Memory and Technology: 4E Perspectives

Call for papers:

Journal: Review of Philosophy and Psychology

Editors:

  • Richard Heersmink (Tillburg University)
  • Kourken Michaelian (Centre for Philosophy of Memory, Université Grenoble Alpes)

Recently, the embodied, embedded, extended, and enactive (4E) approaches in philosophy and the cognitive sciences have emerged as popular alternatives to the internalist view on memory. On a 4E view, memory is not a purely internalist cognitive capacity but is embodied, embedded, extended, and enactive. This means that memory systems, processes of remembering, and the contents of memories are scaffolded by and sometimes constituted by the body and environmental structures such as artifacts and technologies. 4E theorists agree that the unit of analysis must be enlarged from studying processes in the brain to studying how memory is embodied and stands in important relations to technological features of the environment. We encourage submissions that address the relation between memory and technology from any of the 4E perspectives, also those that are empirically-informed.

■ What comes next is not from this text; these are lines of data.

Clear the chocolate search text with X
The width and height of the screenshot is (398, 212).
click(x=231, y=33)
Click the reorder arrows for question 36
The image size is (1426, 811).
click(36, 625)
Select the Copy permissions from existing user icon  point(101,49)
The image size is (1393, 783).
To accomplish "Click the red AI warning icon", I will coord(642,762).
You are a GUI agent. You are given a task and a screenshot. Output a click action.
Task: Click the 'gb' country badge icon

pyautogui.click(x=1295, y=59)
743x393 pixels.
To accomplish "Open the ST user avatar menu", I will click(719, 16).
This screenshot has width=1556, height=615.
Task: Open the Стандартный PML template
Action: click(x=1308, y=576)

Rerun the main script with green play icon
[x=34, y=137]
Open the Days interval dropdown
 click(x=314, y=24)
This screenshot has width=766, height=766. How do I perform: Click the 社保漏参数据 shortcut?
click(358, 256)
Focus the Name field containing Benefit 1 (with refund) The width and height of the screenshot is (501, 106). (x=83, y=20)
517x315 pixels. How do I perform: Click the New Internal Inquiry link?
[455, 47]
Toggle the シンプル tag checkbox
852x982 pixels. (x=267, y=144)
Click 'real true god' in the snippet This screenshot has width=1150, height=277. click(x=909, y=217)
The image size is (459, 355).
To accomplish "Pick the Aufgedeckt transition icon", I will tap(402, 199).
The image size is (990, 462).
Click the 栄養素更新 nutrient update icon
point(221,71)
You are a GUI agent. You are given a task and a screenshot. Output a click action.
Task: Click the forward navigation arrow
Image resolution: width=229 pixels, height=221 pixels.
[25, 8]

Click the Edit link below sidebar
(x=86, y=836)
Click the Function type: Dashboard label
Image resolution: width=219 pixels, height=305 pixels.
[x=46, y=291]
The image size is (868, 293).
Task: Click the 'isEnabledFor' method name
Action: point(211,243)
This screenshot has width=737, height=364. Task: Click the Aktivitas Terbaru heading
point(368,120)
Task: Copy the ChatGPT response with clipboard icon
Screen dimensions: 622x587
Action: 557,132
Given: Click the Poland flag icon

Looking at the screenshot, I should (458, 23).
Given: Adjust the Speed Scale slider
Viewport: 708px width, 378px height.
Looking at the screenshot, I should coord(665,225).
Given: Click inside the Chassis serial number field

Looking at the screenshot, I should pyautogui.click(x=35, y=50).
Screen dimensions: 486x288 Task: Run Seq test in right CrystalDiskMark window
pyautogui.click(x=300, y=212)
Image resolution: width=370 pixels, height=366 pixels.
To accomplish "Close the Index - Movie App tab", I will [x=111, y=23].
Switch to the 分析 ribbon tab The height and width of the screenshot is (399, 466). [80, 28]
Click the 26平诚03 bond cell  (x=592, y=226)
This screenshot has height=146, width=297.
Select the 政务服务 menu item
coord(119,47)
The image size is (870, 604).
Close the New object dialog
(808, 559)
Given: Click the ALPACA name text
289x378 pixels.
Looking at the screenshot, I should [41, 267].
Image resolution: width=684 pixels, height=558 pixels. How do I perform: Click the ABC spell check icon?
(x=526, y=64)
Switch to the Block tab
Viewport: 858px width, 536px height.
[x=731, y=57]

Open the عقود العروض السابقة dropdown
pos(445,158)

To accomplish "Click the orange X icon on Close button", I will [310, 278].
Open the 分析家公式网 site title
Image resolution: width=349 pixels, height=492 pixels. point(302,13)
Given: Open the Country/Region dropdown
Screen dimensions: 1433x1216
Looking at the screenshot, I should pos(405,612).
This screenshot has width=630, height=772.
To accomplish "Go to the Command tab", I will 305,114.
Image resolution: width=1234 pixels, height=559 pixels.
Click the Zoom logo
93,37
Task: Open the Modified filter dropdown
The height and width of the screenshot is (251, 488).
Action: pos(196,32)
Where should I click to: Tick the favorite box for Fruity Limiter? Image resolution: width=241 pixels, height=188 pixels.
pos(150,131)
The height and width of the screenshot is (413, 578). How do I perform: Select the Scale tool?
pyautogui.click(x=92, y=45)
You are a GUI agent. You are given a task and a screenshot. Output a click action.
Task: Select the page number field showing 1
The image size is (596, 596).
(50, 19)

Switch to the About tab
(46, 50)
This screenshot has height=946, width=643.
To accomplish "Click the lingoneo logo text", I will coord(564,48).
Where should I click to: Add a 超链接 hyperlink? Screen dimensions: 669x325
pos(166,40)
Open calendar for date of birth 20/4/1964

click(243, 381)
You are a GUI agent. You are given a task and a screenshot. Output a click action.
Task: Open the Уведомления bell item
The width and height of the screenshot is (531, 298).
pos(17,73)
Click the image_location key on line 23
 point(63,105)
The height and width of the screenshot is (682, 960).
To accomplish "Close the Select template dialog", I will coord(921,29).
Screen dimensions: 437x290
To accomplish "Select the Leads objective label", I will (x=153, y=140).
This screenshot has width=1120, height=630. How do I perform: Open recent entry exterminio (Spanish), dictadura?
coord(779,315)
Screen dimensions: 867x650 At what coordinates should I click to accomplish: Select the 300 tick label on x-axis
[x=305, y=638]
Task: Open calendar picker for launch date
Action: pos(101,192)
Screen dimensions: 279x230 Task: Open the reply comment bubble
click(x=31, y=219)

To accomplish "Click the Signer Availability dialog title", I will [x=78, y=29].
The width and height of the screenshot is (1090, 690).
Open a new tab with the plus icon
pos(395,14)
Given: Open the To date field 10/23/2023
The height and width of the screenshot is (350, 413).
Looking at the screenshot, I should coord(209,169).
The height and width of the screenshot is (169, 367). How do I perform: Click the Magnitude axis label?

Potential topics include (but are not limited to):

  • Embodied/enactive memory and skilful use of technology
  • Transactive memory systems and technology
  • Metaphysics of embedded and extended memory
  • Artificial intelligence and memory
  • Varieties of memory scaffolding
  • Extended mind and causal theories of memory
  • 4E memory, technology, and cognitive enhancement
  • 4E memory, technology, and (virtue) epistemology
  • 4E memory, technology, and (narrative) identity
  • 4E memory, technology, and neurodiversity
  • 4E memory, technology, and predictive processing

Invited contributors:

  • Dr. David Colaço (Philosophy, LMU Munich)
  • Dr. Jason Finley (Psychology, Southern Illinois University Edwardsville)
  • Prof. John Sutton (Philosophy, University of Stirling)
  • Dr. Pii Telakivi (Philosophy, University of Helsinki)

Submission instructions: see the journal's website.